The new BPF_PROG_TYPE_STRUCT_OPS BPF program type allows a BPF program to fill in where a function pointer would otherwise be used in the kernel; this feature was introduced with this commit. The first use of this feature is to allow the writing of TCP congestion-control algorithms in BPF; this commit adds a DCTCP implementation as an example.

虽然该feature被列入networking板块，但它的影响却是全局的。
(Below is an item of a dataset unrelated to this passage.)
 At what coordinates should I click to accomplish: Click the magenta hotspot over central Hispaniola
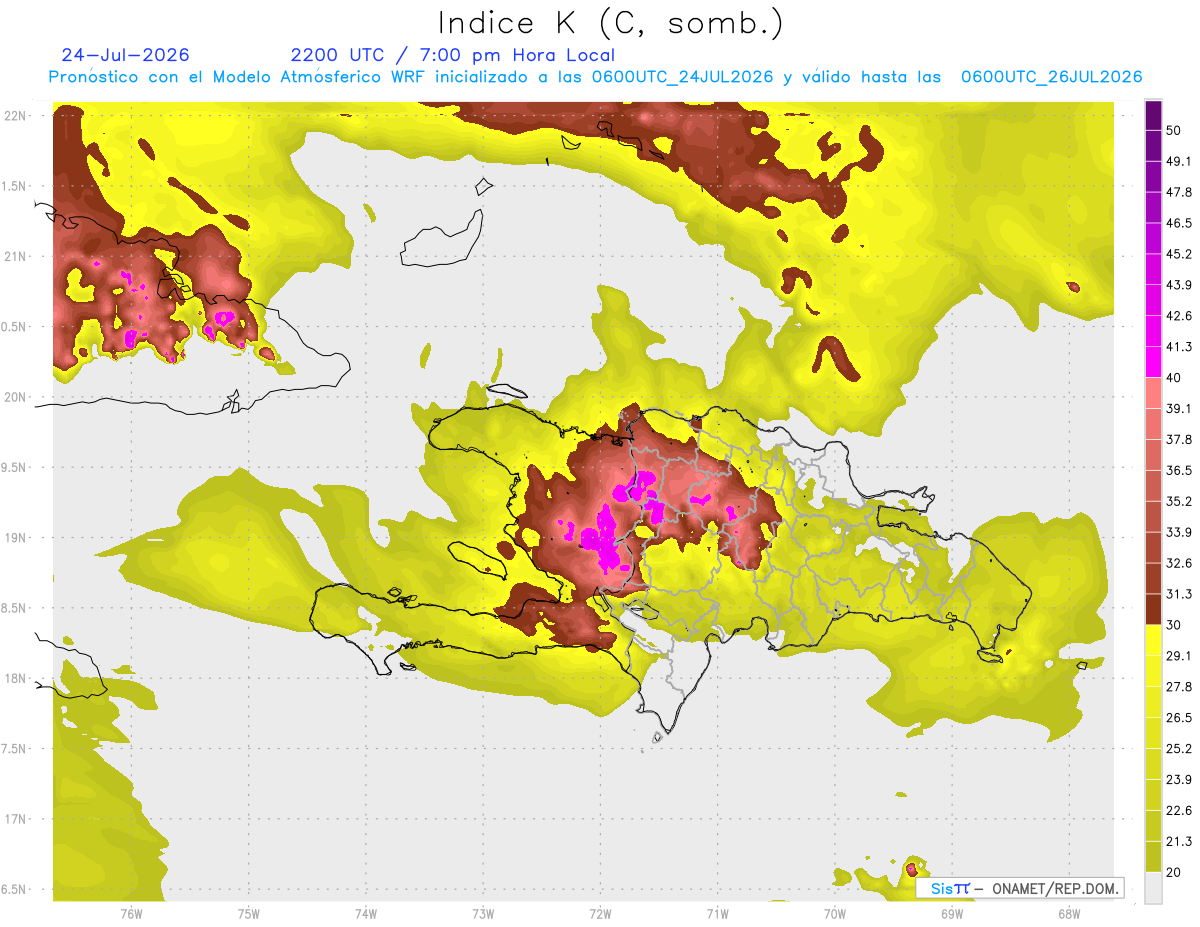click(604, 538)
详情可以参见下面的lwn：
https://lwn.net/Articles/811631/
https://lwn.net/Articles/809092/
我自己也写了一篇相关的：
https://blog.csdn.net/dog250/article/details/104431647

换句话说，TCP CC算法只是该eBPF新特性戳入的第一刀。通过文章我们可以看出，该特性并不是仅仅针对TCP CC的，它有更加宏伟的目标：

• BPF CO-RE(Compile Once – Run Everywhere)
  参见：http://vger.kernel.org/bpfconf2019_talks/bpf-core.pdf

BPF_PROG_TYPE_STRUCT_OPS旨在实现目前只能由内核模块甚至代码本身实现的代码。做到可以编写真正的与内核版本无关的代码。 这就是 eBPF BPF_PROG_TYPE_STRUCT_OPS type 的鸿鹄之志。
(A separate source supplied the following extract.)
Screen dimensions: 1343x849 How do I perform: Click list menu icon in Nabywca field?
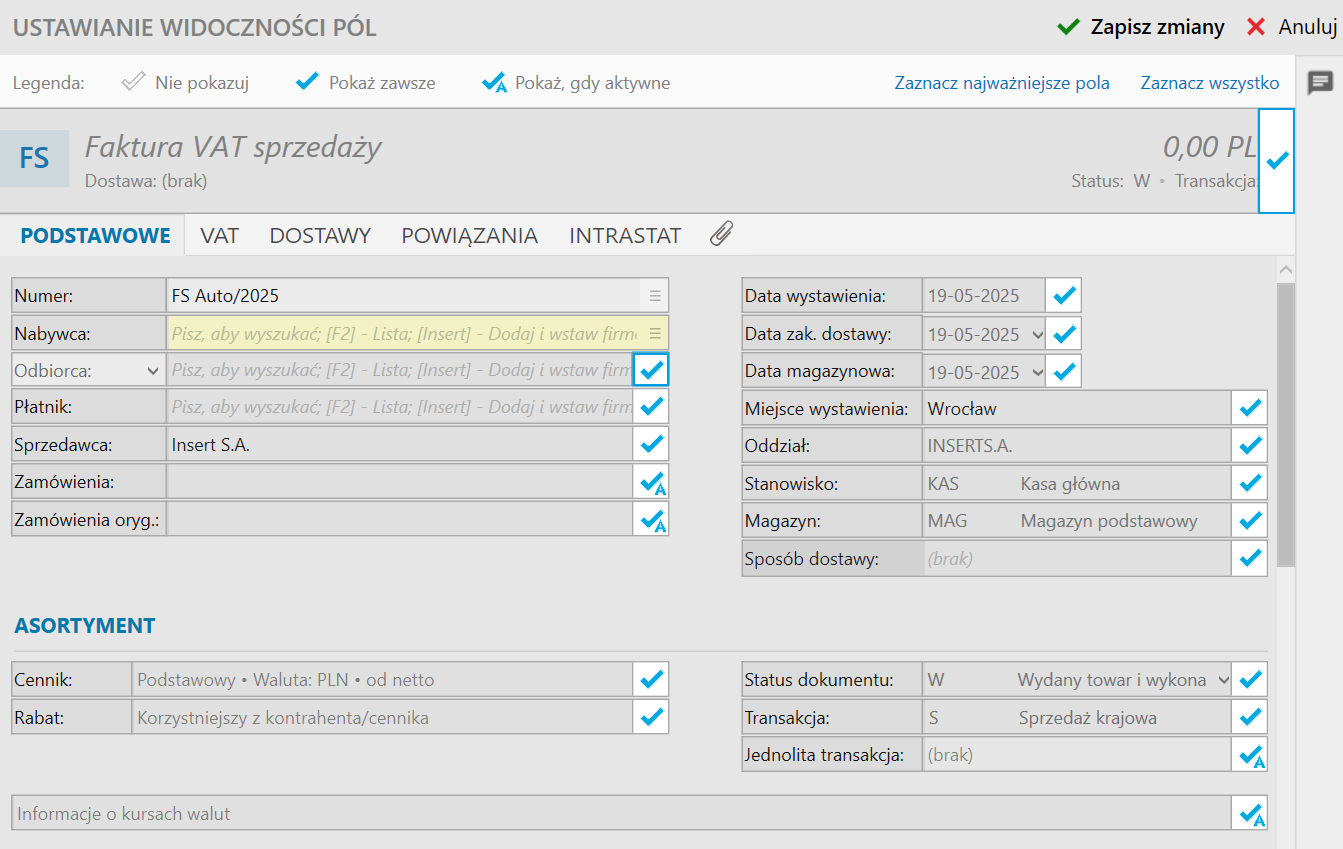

这与之前只是松散的在人们认为关键，常用的hook处打点调用eBPF程序完全不同，这是一个通用的方案，它可以用eBPF字节码替换内核空间的各类回调函数，这才是真正的 内核可编程 。

…

在BPF_PROG_TYPE_STRUCT_OPS被引入之前，eBPF充其量只让内核变得 可点缀，可圈点，可修理， 然而从此以后，内核越来越变得真正的 可编程。

原教旨主义者当然不能接受这股黑云压城城欲摧之风，但实用主义者却喜迎这山雨欲来风满楼之喜，遂分离了两大阵营。

我始终还是认为eBPF就是把瑞士军刀，而不会成为AK-47，如果非要它成为AK-47，势必要对Linux内核进行比较大的结构上的重构。Linux本身就是一个宏内核，却无论如何也不会被eBPF变成微内核的，至少是非常难。

目前，迄至5.6内核，eBPF所能完成的事情，主要包括四类：

• 实现跟踪和探测。这个基本上是绝大多数人对eBPF的认知。
• 实现网络功能。这个做网络的才知道，比如XDP，socket查找之类。
• 实现内核安全策略。这个也是比较小众了，比如Seccomp。
• 实现内核回调函数。比如TCP CC。

但是，Linux内核的核心组件是进程管理，内存管理，文件系统，设备管理这些，eBPF在这些核心领域能有多大作为，还有待观测。

至于网络协议栈，其实它更像是一个应用支撑库，而不是真正意义上的内核组件，网络协议栈永远都是偏业务的，所以人们折腾网络协议栈的机会自然就比较多，所以人们自然在eBPF对网络的支持方面也会优先考虑。

另外，我十分乐意看到eBPF在Windows上的支持，对于Windows这种闭源系统，写内核驱动以及调试的门槛也是比较高，所以Windows更适合用eBPF去做点事。

谈谈国内互联网公司对eBPF的态度。

大多是暗中观察，个别是根本无视。这也是有原因的。

互联网公司操作系统内核版本无法跟进到最新版本，甚至无法跟进到eBPF全面支持的版本，这意味着eBPF在这些公司是不可online使用的，那么就只能沦为一种所谓的技术储备。

此外，业务部门非常diss所谓的技术储备，因为在业务部门或者业务支撑部门，任何东西如果不能带来online的业务价值，在结果上便是无绩效的，这对自己以及团队的短期KPI非常不利。

那么，既没有动机，又没有收益，又无法所见即所得，谁又会去完成技术储备的？看来也只有基础设施支撑部门了，但是基础设施团队又很难去贴合业务做case by case贴身适配，也会尴尬。

最终，在使用到eBPF技术的时候，在存在上线上量快速迭代的压力下，大家也就只能拿来主义，囫囵吞枣了。

不过，无论怎样，大风向是不会改变的，你只需要做好选择和准备，你是用eBPF仅仅做trace/probe呢，你是用eBPF做网络定制开发呢，还是做点别的？你可以diss，但千万不要不care，飓风刮起的时候，树欲静而风不会停止，给多少钱都不会停。

我个人的观点，还是倾向于用eBPF去实现一些功能，而不是仅仅用来做trace/probe/信息统计。

浙江温州皮鞋湿，下雨进水不会胖。